Directions - Reproduce every line from the one containing "Click the Call" down to the one containing "coord(505,327)", including both of those lines. Omit the pictures from your reproduction.

Supplied data -
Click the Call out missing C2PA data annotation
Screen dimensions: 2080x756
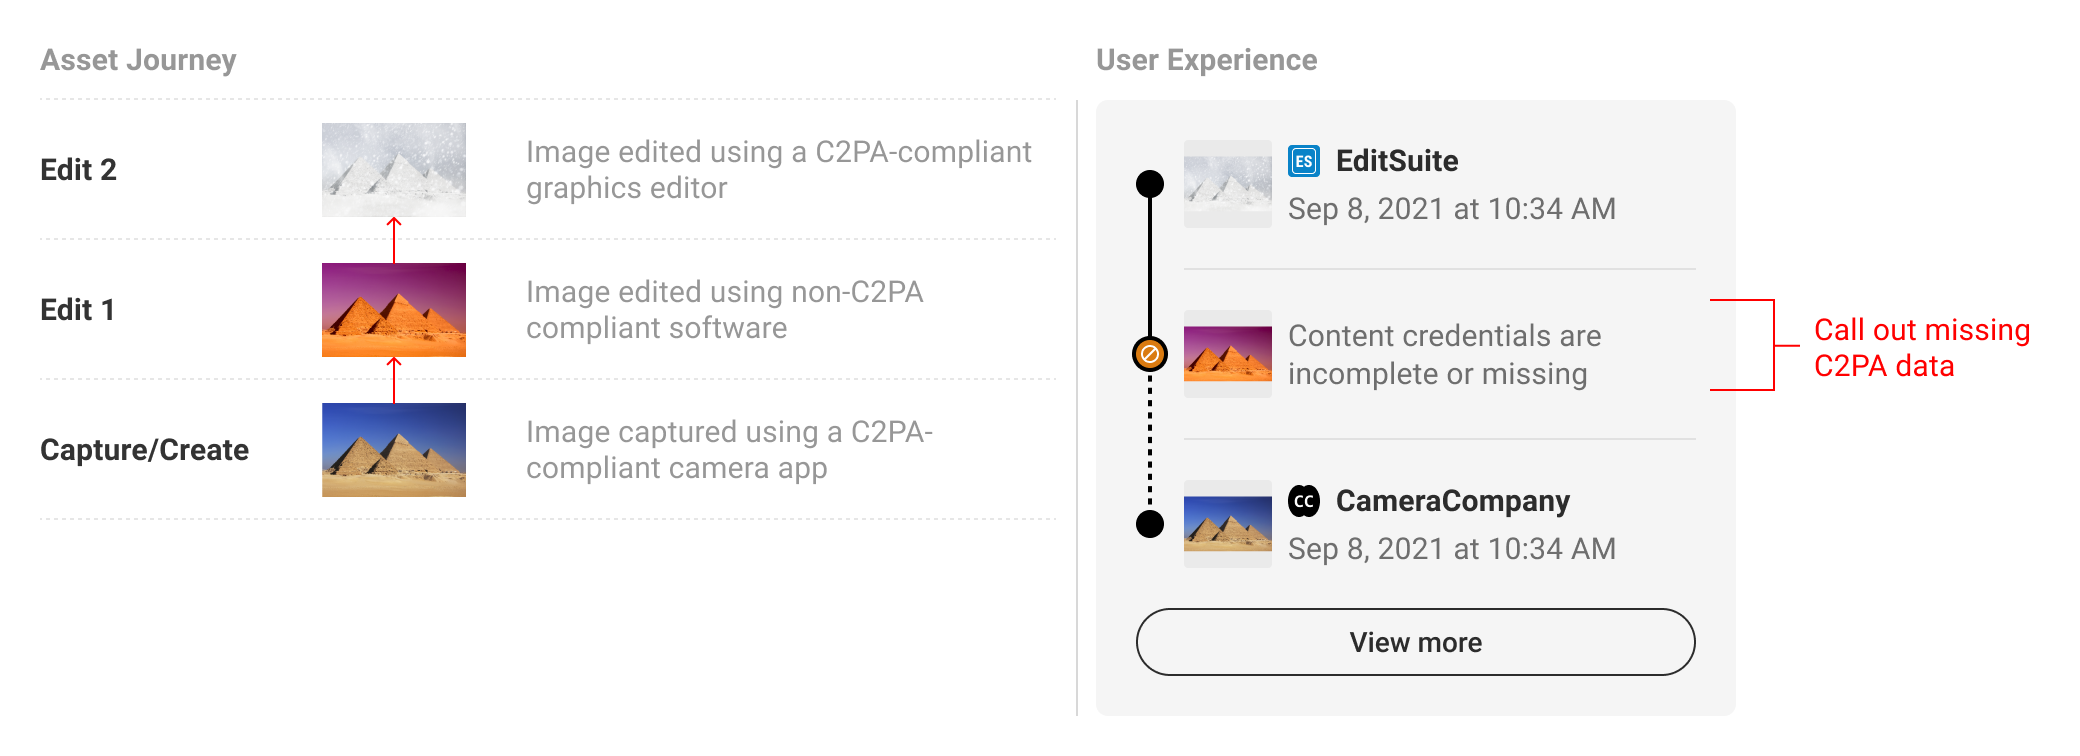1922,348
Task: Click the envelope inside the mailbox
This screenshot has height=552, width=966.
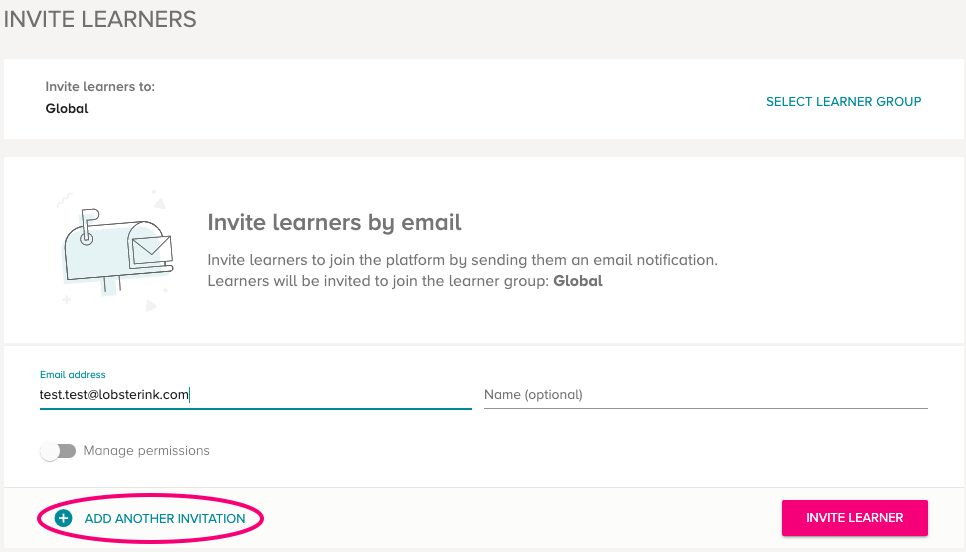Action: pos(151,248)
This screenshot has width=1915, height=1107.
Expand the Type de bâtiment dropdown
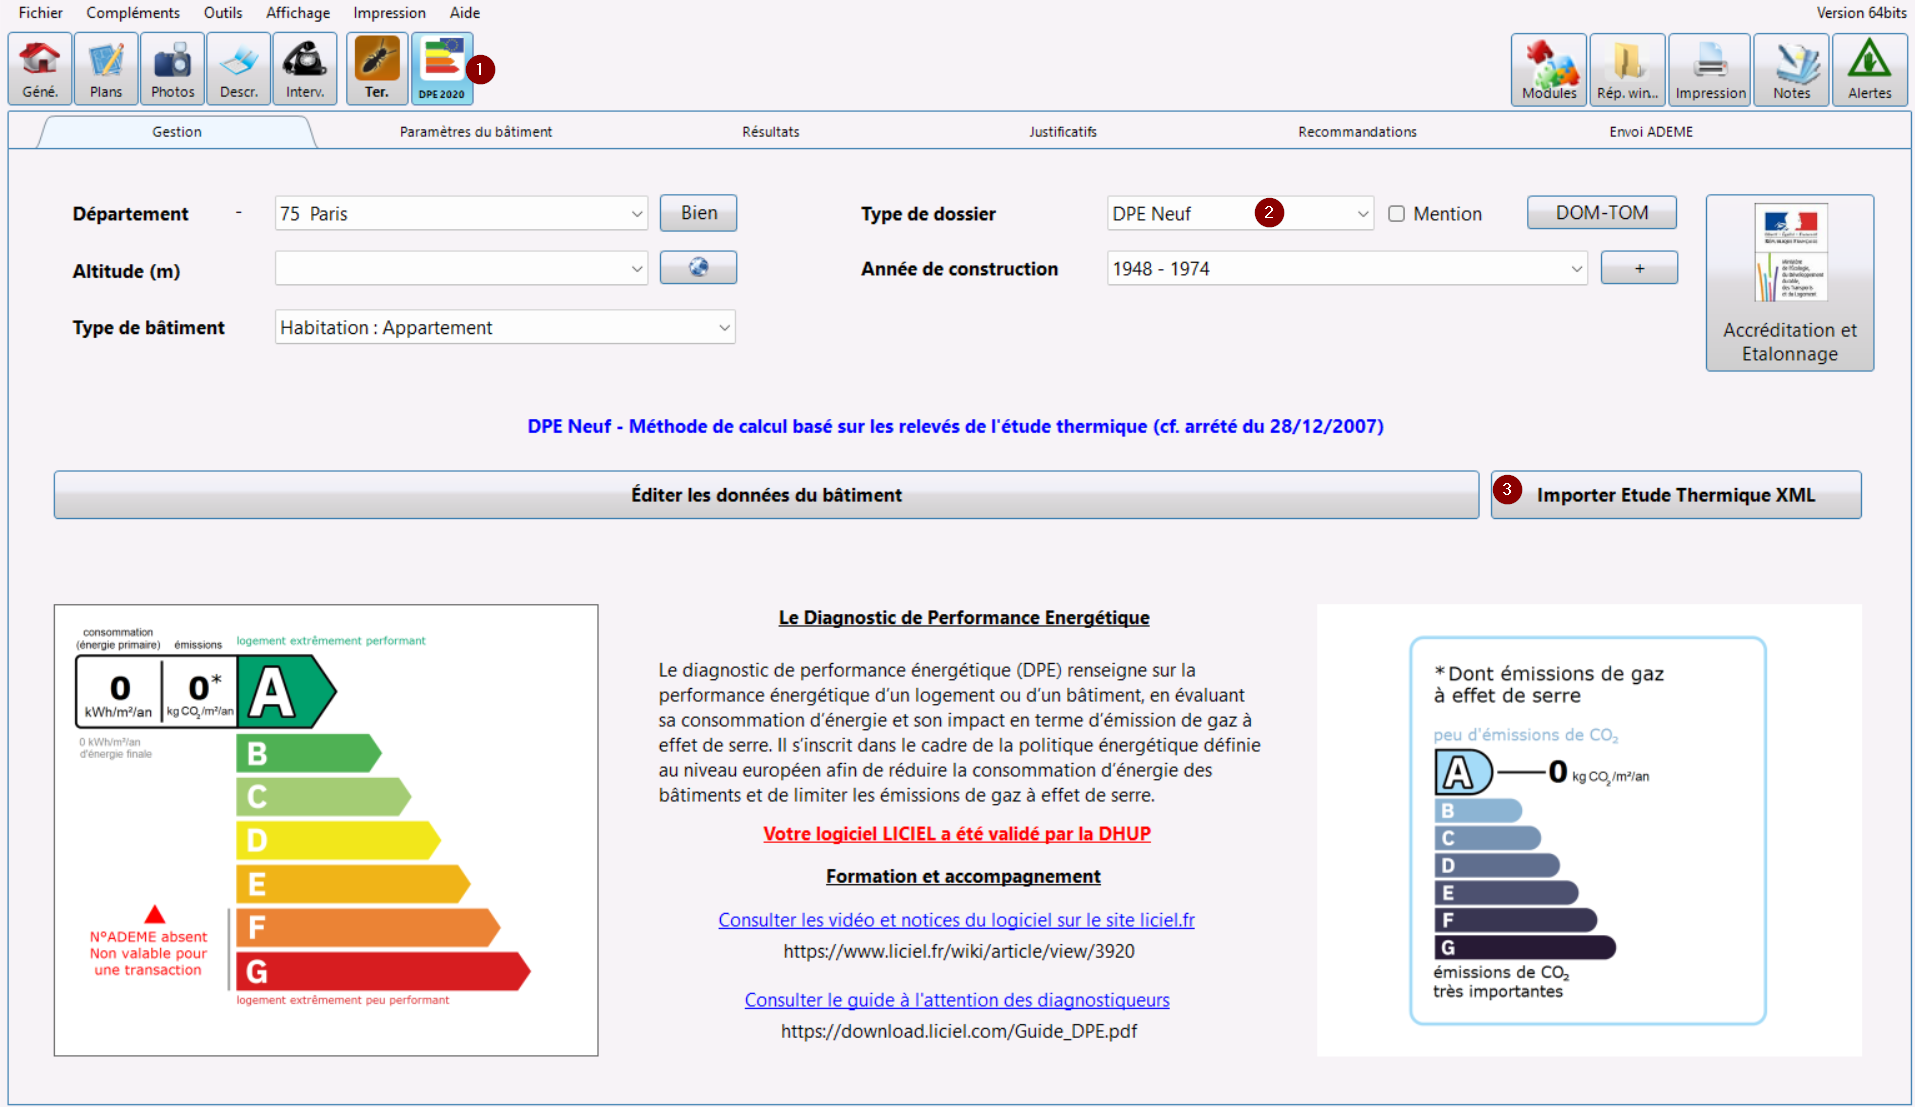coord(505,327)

* * *

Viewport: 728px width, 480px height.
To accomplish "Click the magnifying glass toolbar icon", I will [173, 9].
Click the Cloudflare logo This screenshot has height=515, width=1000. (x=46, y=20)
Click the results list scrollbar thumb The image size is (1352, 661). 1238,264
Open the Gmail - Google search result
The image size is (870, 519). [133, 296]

...

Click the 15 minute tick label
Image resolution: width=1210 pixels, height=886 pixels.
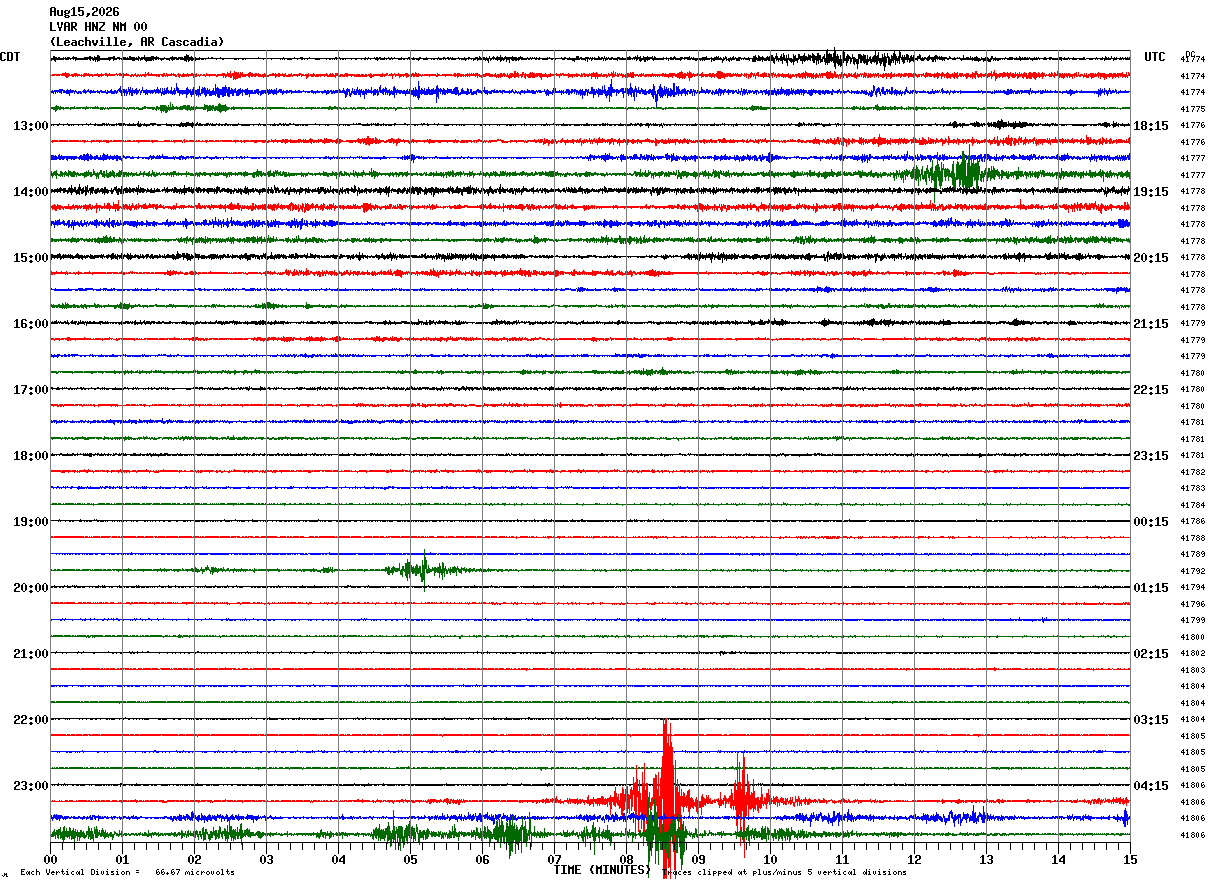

Solution to the exercise -
Click the Call out missing C2PA data annotation
Screen dimensions: 2080x756
1922,348
Task: Click the envelope inside the mailbox
This screenshot has height=552, width=966.
Action: pos(151,248)
This screenshot has width=1915, height=1107.
Expand the Type de bâtiment dropdown
coord(505,327)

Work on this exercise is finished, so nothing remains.